Staff of ELCA Witness in Society delivered the cards, along with a Living Lutheran article about the event, fact sheets on housing and homelessness, and invitations to visit ministries with neighbors struggling to find or keep a safe place to lay their heads. The Welcome Church in Philadelphia and Hot Metal Bridge Faith Community in Pittsburgh were two of the Pennsylvania ministries extending invitations.

“The high cost of housing, volatility in the wider market, and lack of infrastructure investments are becoming some of the lead drivers of homelessness in our communities,” said Andrew Fuller, ELCA Program Director for Housing and Human Needs. “In many neighborhoods, our congregations and service ministries are struggling to meet demand as housing insecurity stretches their capacity to serve those of us in the greatest need. Lawmakers in Congress need to experience what our ministries are witnessing first-hand to better understand the root drivers of homelessness and the structural policy solutions that can help us meet this crisis.”

Fuller said site visits can deepen understanding, particularly for lawmakers who often do not know the full scale or emotional impact of the issues our communities are experiencing.

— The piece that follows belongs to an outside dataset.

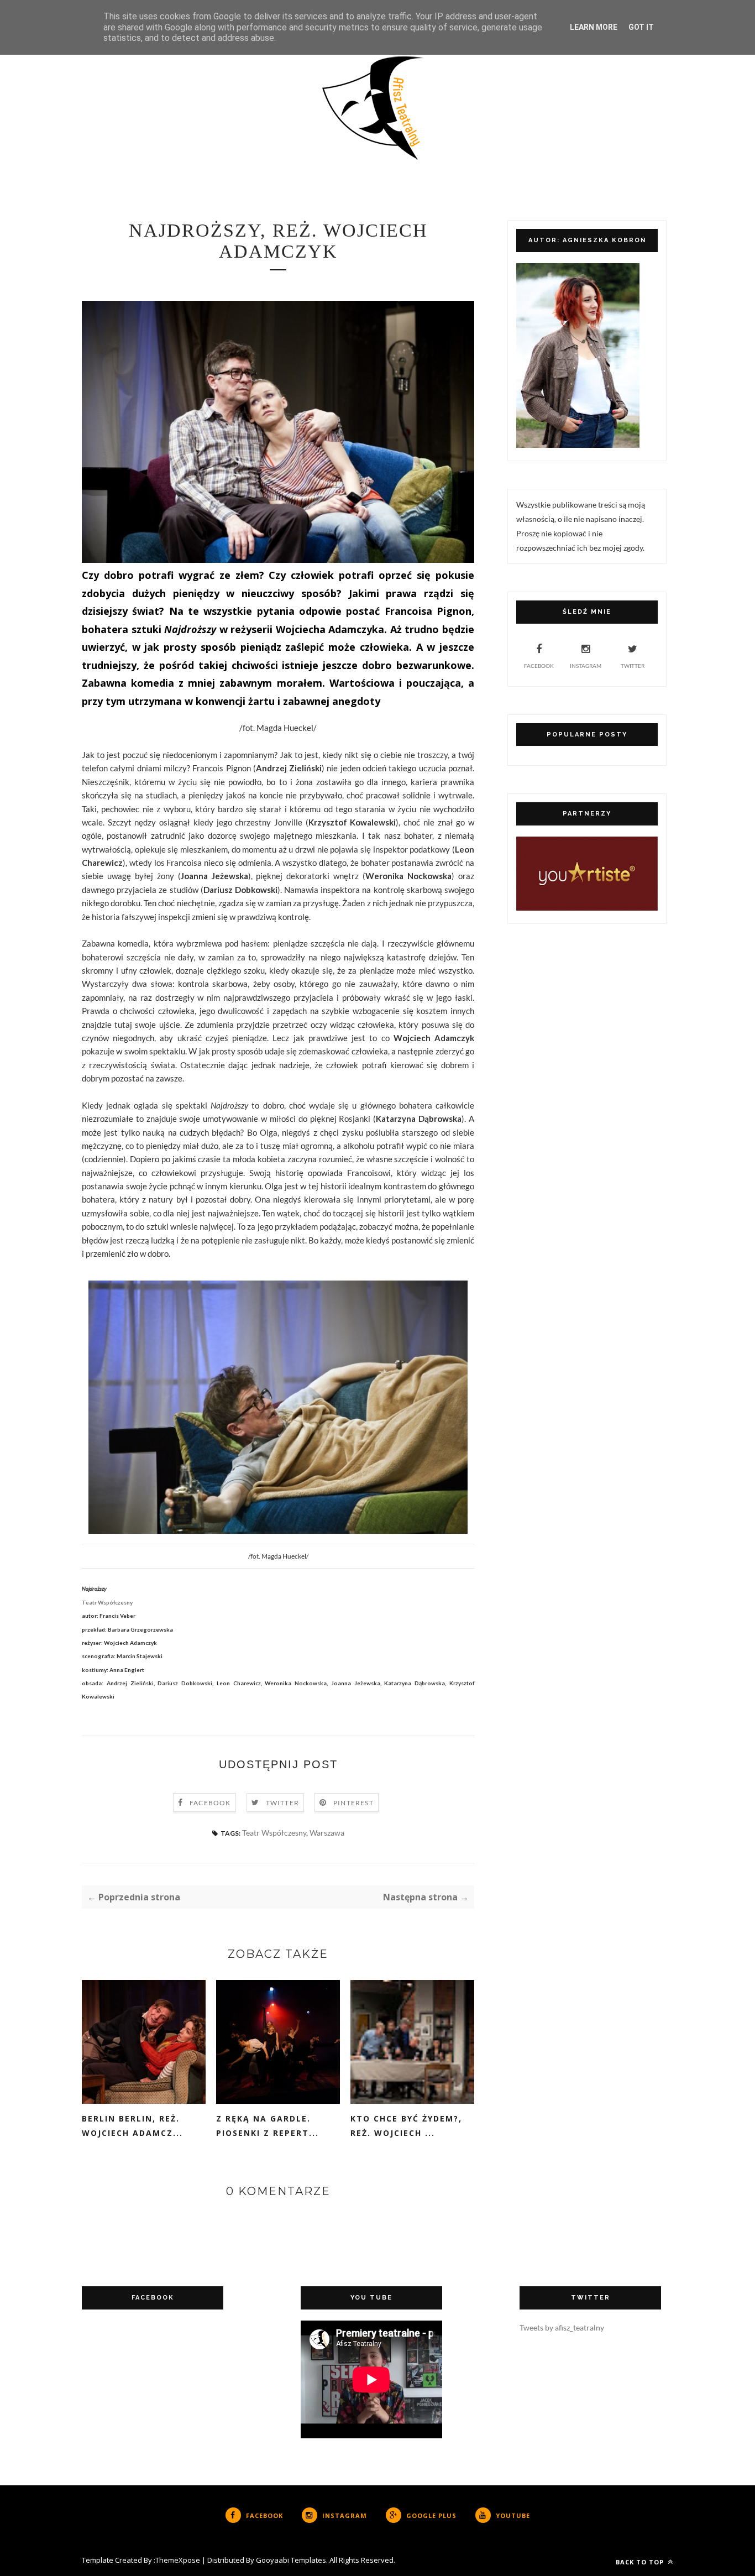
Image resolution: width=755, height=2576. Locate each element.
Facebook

“As a form of witness and ministry, I could not more highly recommend inviting your own lawmakers to visit your volunteer services,” Fuller said. (Is your congregation engaged in ministry with those who have experienced homelessness or housing insecurity? To extend a site visit invitation, send a note to

“This is an opportunity for lawmakers to take abstract arguments and put them into real context,” said the Rev. Matthew Best, LAMPa Policy Council chair and an organizer of  December’s Homeless Remembrance Blanket Project.  “In a theological sense, it’s an opportunity to see how these issues are embodied in the lives of actual people, our neighbors.  These invitations are opportunities for lawmakers to encounter people who are unhoused, to meet them, to hear their stories and struggles, and then to take those back with them to the halls of power where they can do something to improve these people’s lives. That’s one way we can love our neighbor.”

ELCA state public policy offices around the country, including LAMPa, encouraged affiliated ministries in their states to extend an invitation to their member of Congress.  “It was a great opportunity to work as a team on an issue that affects all of our communities,”  said LAMPa Director Tracey DePasquale.

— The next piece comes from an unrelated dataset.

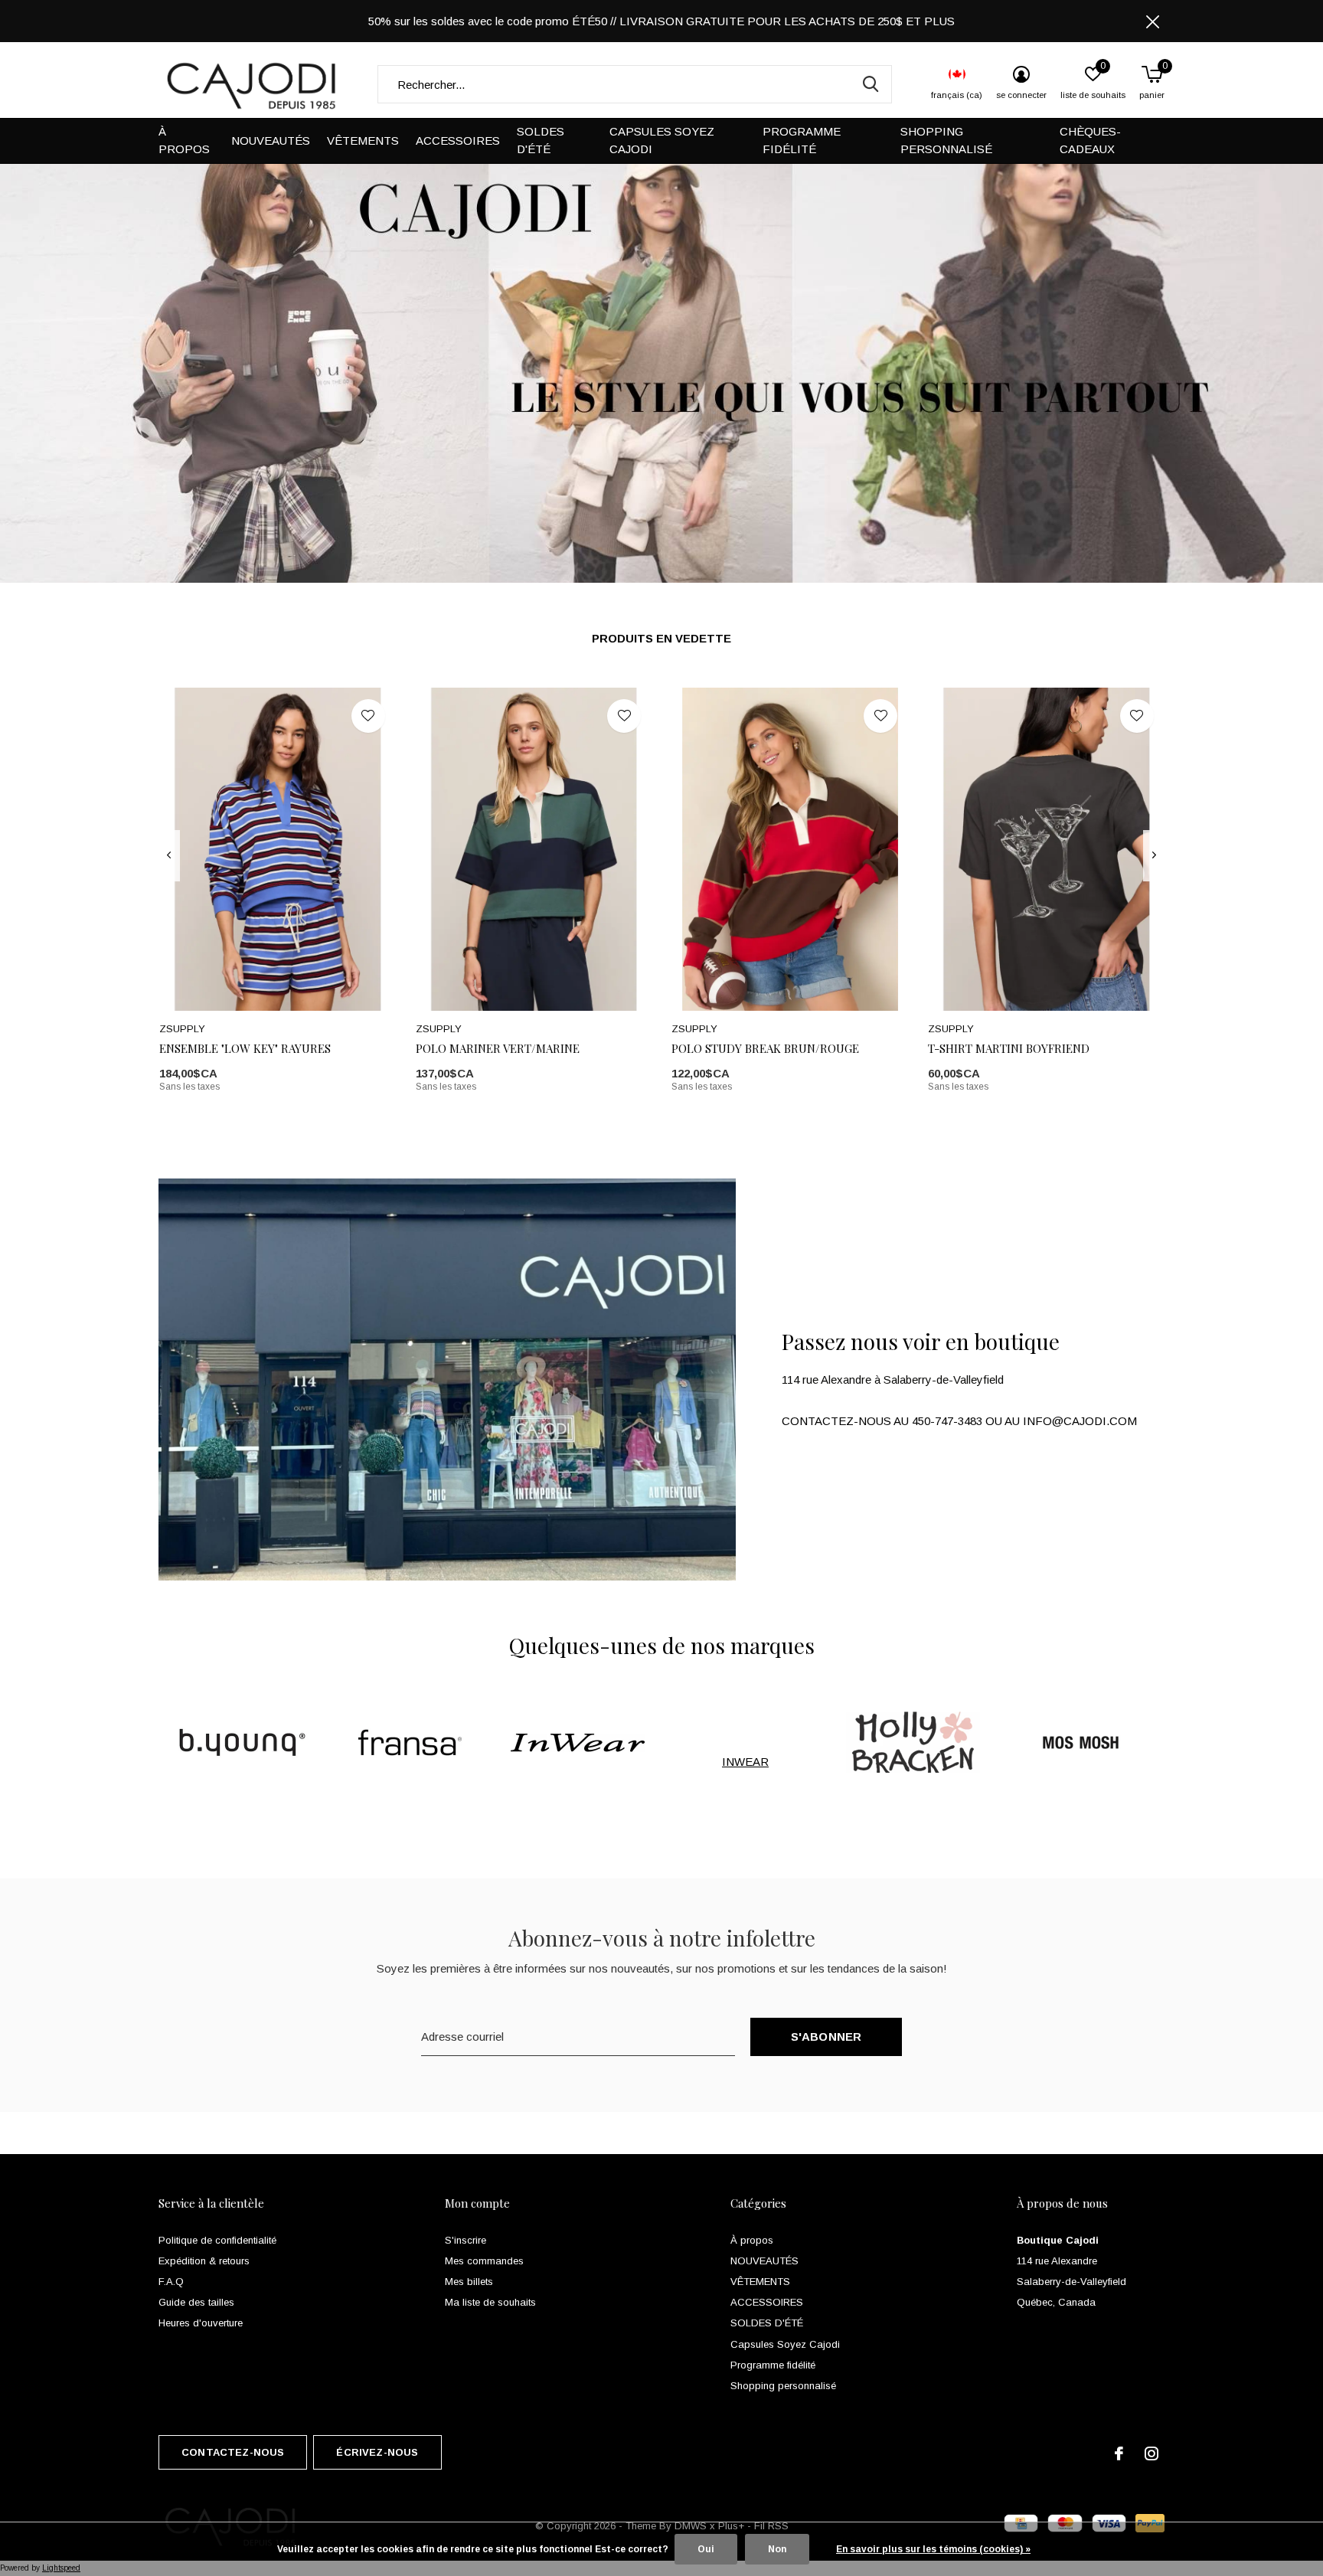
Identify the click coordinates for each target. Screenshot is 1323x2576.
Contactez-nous (232, 2452)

“It was good for us to be part of these nationwide invitations to Washington state members of Congress,” said Elise DeGooyer, Executive Director of Faith Action Network there.  “We know that homelessness and lack of affordable housing is a crisis across our nation that calls for new policy solutions. Faith communities have been caring for our unsheltered neighbors at their doorsteps for a long time. Faith Action Network is grateful for the chance to join ELCA Advocacy and Lutheran churches in lifting up our beloved neighbors’ experiences to inform the policies that impact them. As constituents actively addressing housing-insecurity, we welcome our Congress members to our churches to witness the experiences of our neighbors most in need and to discuss effective strategies to help address this growing crisis.”

Solveig Muus, Director of Lutheran Advocacy Ministry in Arizona, was especially eager to participate, as someone actively engaged in her own congregation’s ministry with those experiencing homelessness.

“We were pleased that the Homeless Remembrance Blanket Project last December brought much needed attention to the plight of our neighbors experiencing homelessness in our nation, and Lord willing, the Washington Post’s coverage of the event reached our leaders in Washington,” said Muus.  “The need for low cost housing continues to be an issue nearly every city talks about, but not many are able to affect systemic change. They say talk is cheap, right? It’s time for action! That’s why I was delighted that the ELCA participated in the blanket project, and invited our synods to get involved. Four of our congregations in the Grand Canyon Synod extended invitations ~ hand delivered by our ELCA staff! ~ to three Arizona congressmen to visit their ministries serving folks on the streets. I expect they’re busy, but I really hope they come to talk with us, and see the good work, because change happens through relationships and mutual understanding.”